2.2 Measurement methodology

As stated before, the measurement methodology is derived from ASTM D7843-21 standard, first after the sampling procedure we proceeded to the heating and incubation procedures.

2.2.1 Sample heating and incubation

Using manual practice (ASTM D4057) or automatic practice (ASTM D4177), 7 representative samples of approximately 150 mL of the hydraulic fluid were obtained from the hydraulic circuit tank. Each sample was heated to 65°C for 24 h simultaneously and then stored away from UV light at a temperature between 15°C and 25°C, in an enclosed cabin. Each sample was removed from the cabin after its incubation period was performed:

• 0 h

• 12 h

• 24 h

• 48 h

• 72 h

• 96 h

• 120 h

The selection of incubation periods was informed by prior experience in conducting MPC testing, given that samples with an incubation period exceeding 120 h generally exhibit no significant change in discoloration.
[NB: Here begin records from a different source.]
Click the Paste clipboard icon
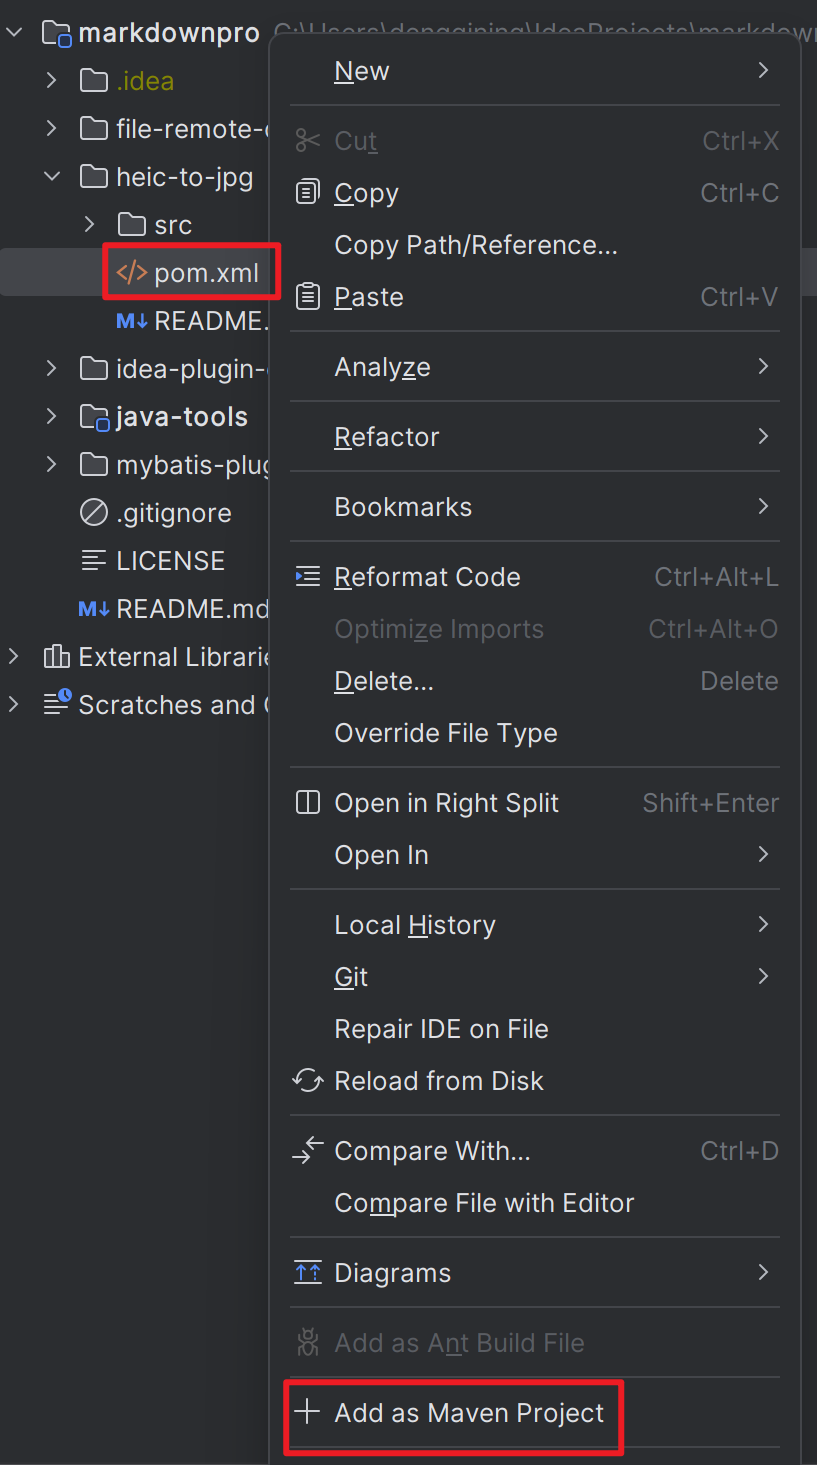This screenshot has height=1465, width=817. (308, 296)
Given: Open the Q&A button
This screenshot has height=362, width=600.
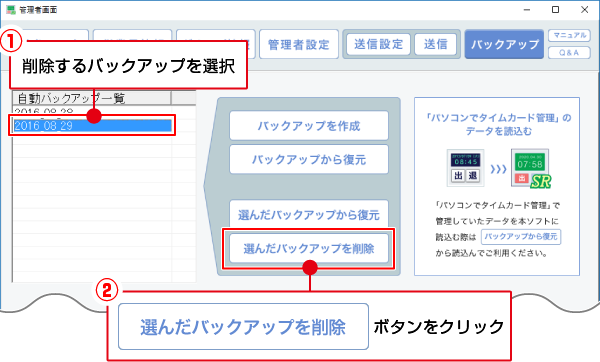Looking at the screenshot, I should coord(569,52).
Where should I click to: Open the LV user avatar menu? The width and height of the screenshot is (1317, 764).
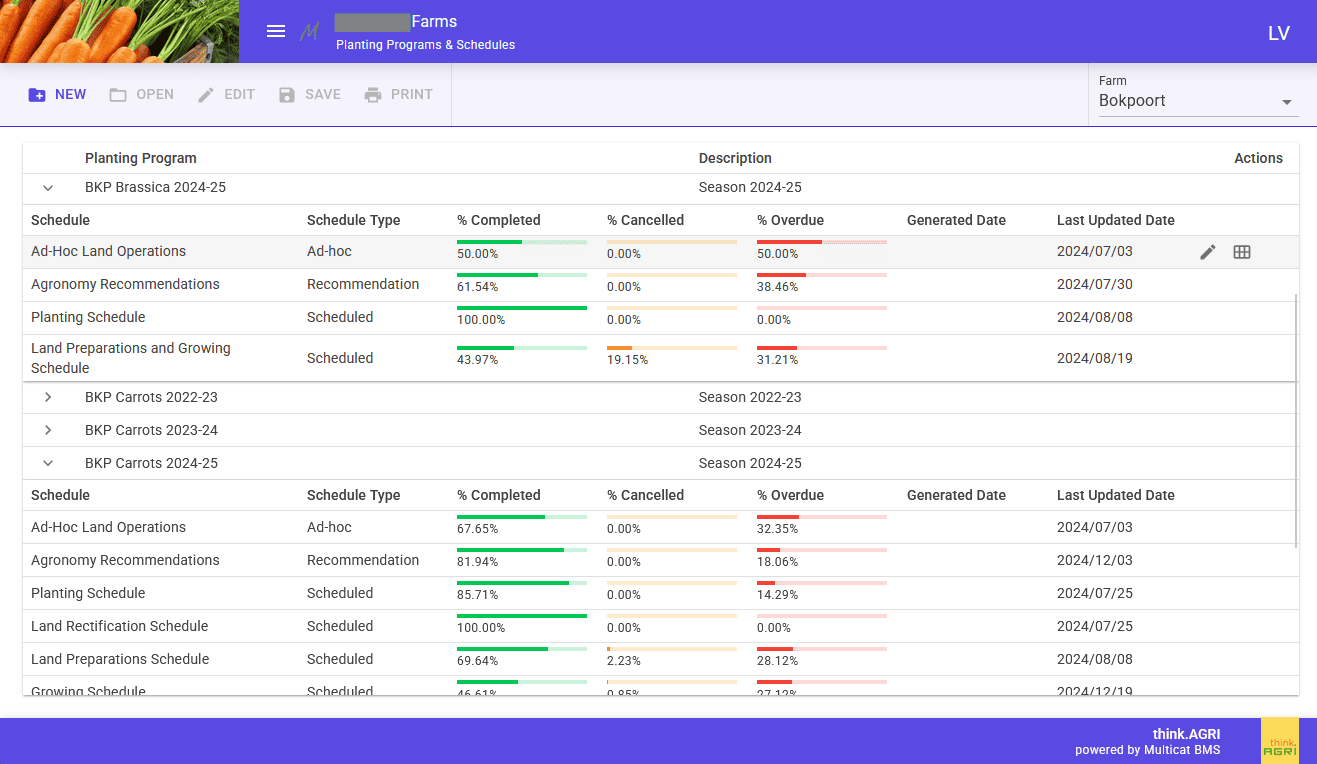click(1278, 33)
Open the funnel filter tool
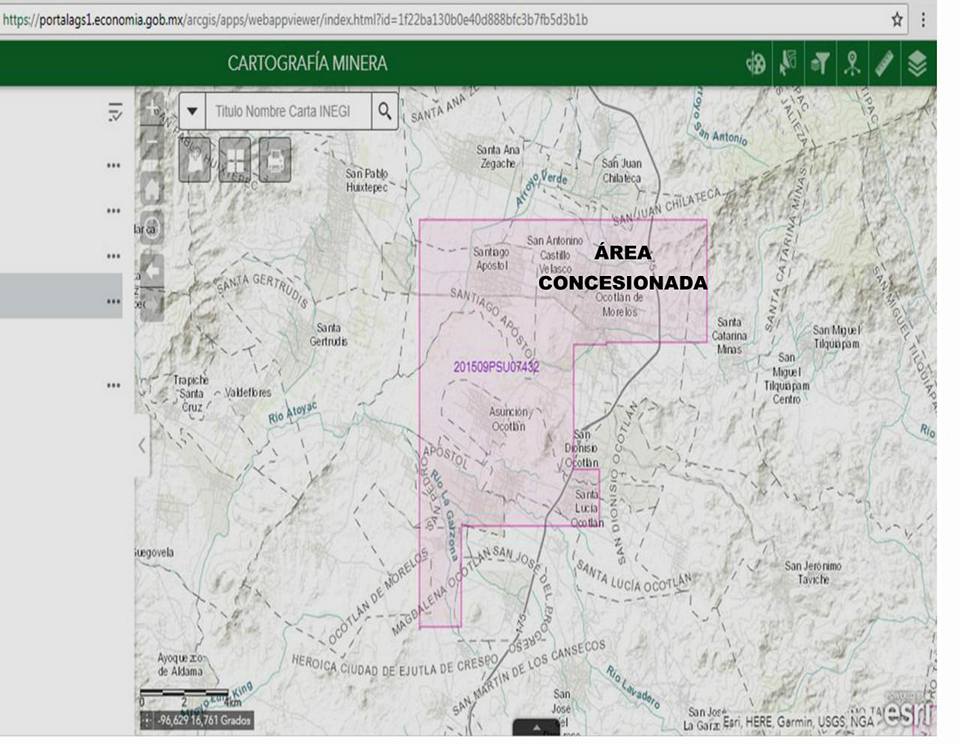Image resolution: width=960 pixels, height=744 pixels. pos(820,64)
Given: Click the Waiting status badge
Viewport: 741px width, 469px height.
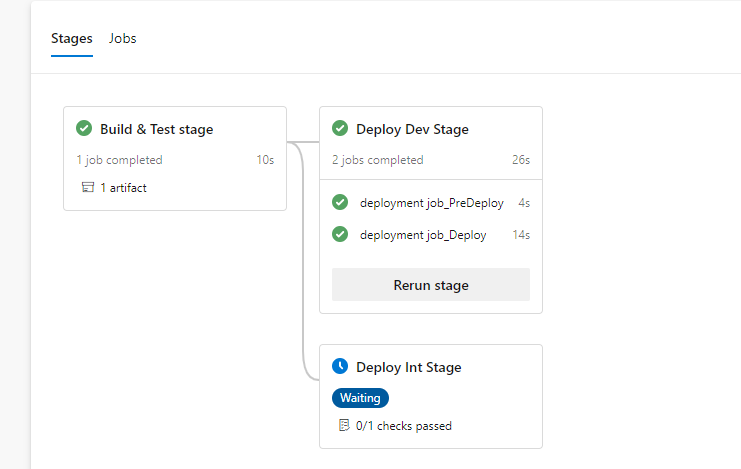Looking at the screenshot, I should [360, 398].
It’s important to note that the extension or reduction of the incubation period should always be reported in testing documentation as a deviation of Standard’s methodology.

2.2.2 Sample preparation

• Recorded the date and time at the beginning of the test.
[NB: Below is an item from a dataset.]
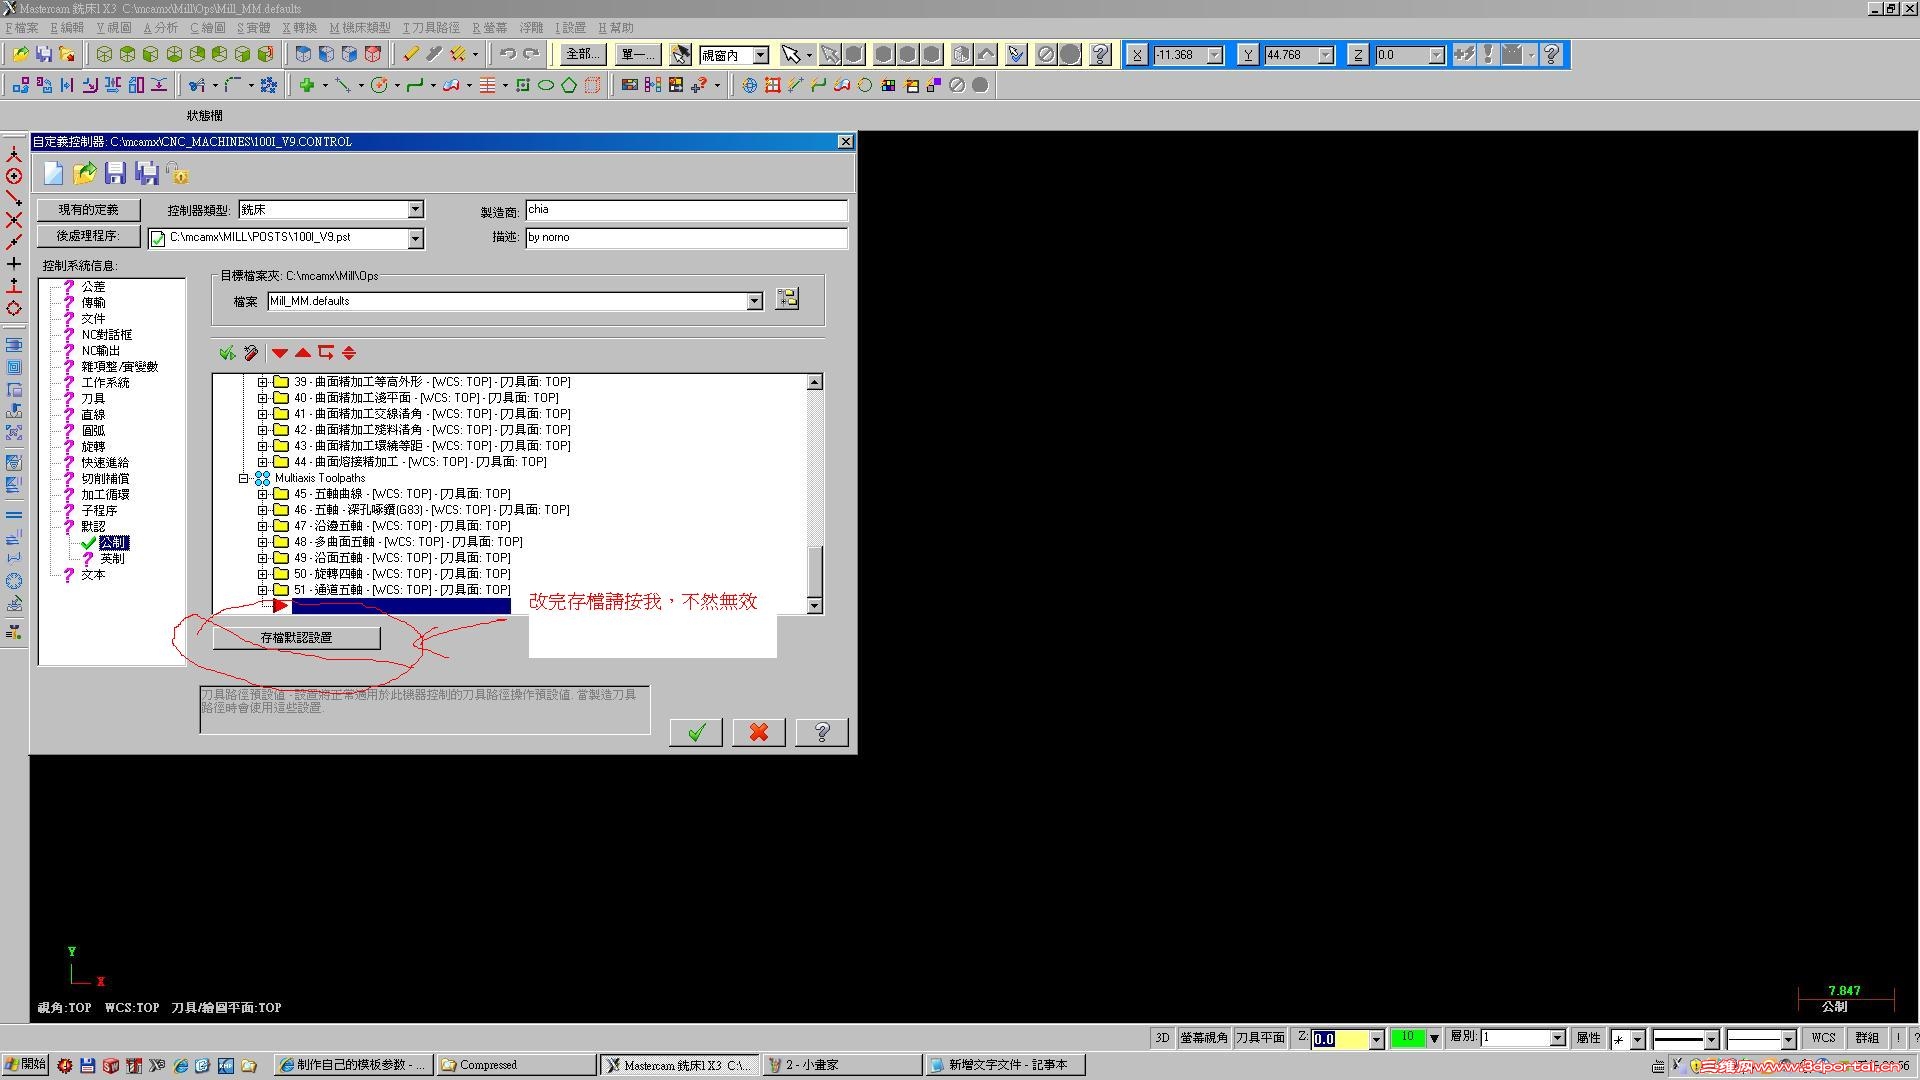This screenshot has height=1080, width=1920.
Task: Open the Mill_MM.defaults file dropdown
Action: tap(754, 301)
• Achieved uniform resuspension of insoluble contaminants in the sample by vigorous mixing for at least 15 s; post-mixing, no visible sediment should be present at the bottom of the sampling bottle or adhered to its walls.

• Transferred 50 mL of the sample into a clean beaker and added 50 mL of petroleum ether, followed by mixing and stirring for approximately 30 s.
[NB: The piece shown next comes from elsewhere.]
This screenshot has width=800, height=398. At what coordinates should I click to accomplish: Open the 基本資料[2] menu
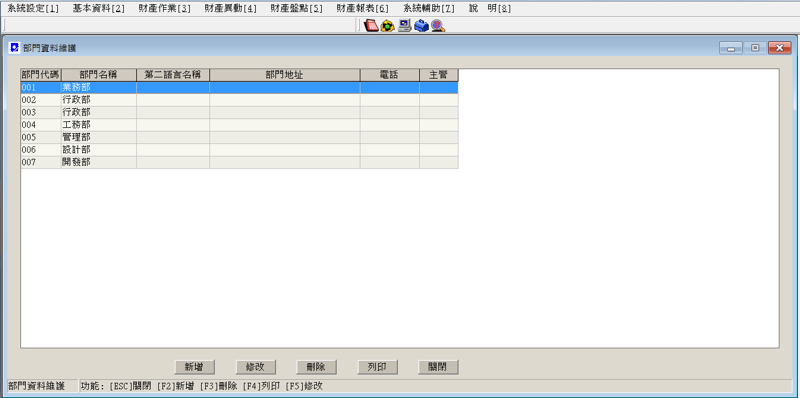99,9
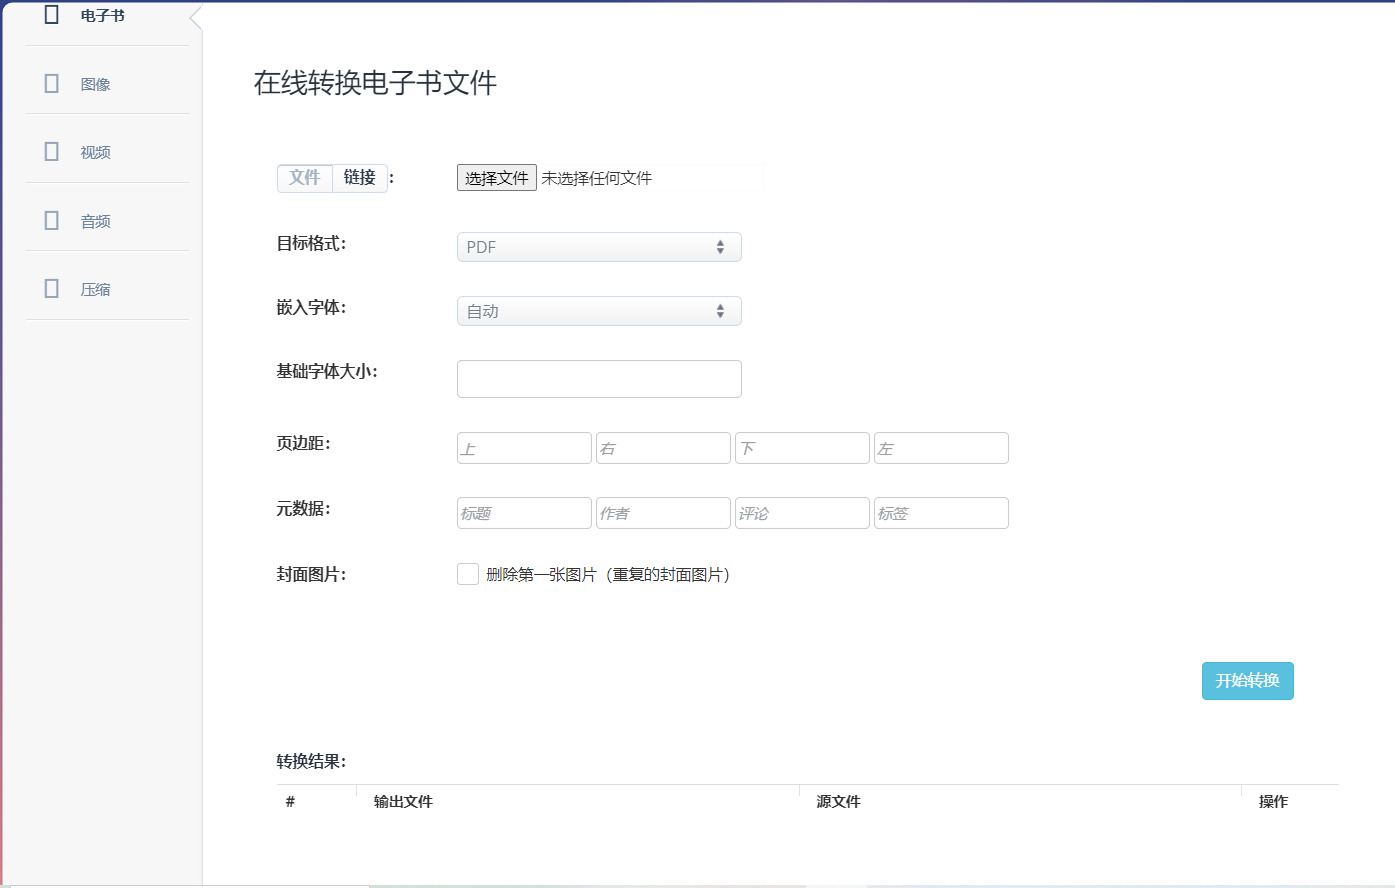Click the 音频 sidebar icon
This screenshot has width=1395, height=888.
pyautogui.click(x=52, y=220)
• After completing the heating, incubation, and preparation procedures, all samples were filtered through a 47 mm, 0.45 μm membrane filter using a filtration vacuum apparatus (see Figure 2) (ASTM D7843-21, 2021).

FIGURE 2

FIGURE 2. Diagram of the filtration apparatus.

2.2.3 Sample filtration

• Using forceps, positioned the filter in the center of the filter holder and securely clamped the filter funnel in place.

• Applied a vacuum of approximately 76 kPa, ensuring the vacuum was achieved and maintained.

• Carefully poured the sample into the filter funnel within 2 min of initial mixing. • Rinsed the beaker twice with a minimum of 35 mL of clean petroleum ether.

• Carefully washed any adhering insoluble material from the funnel wall.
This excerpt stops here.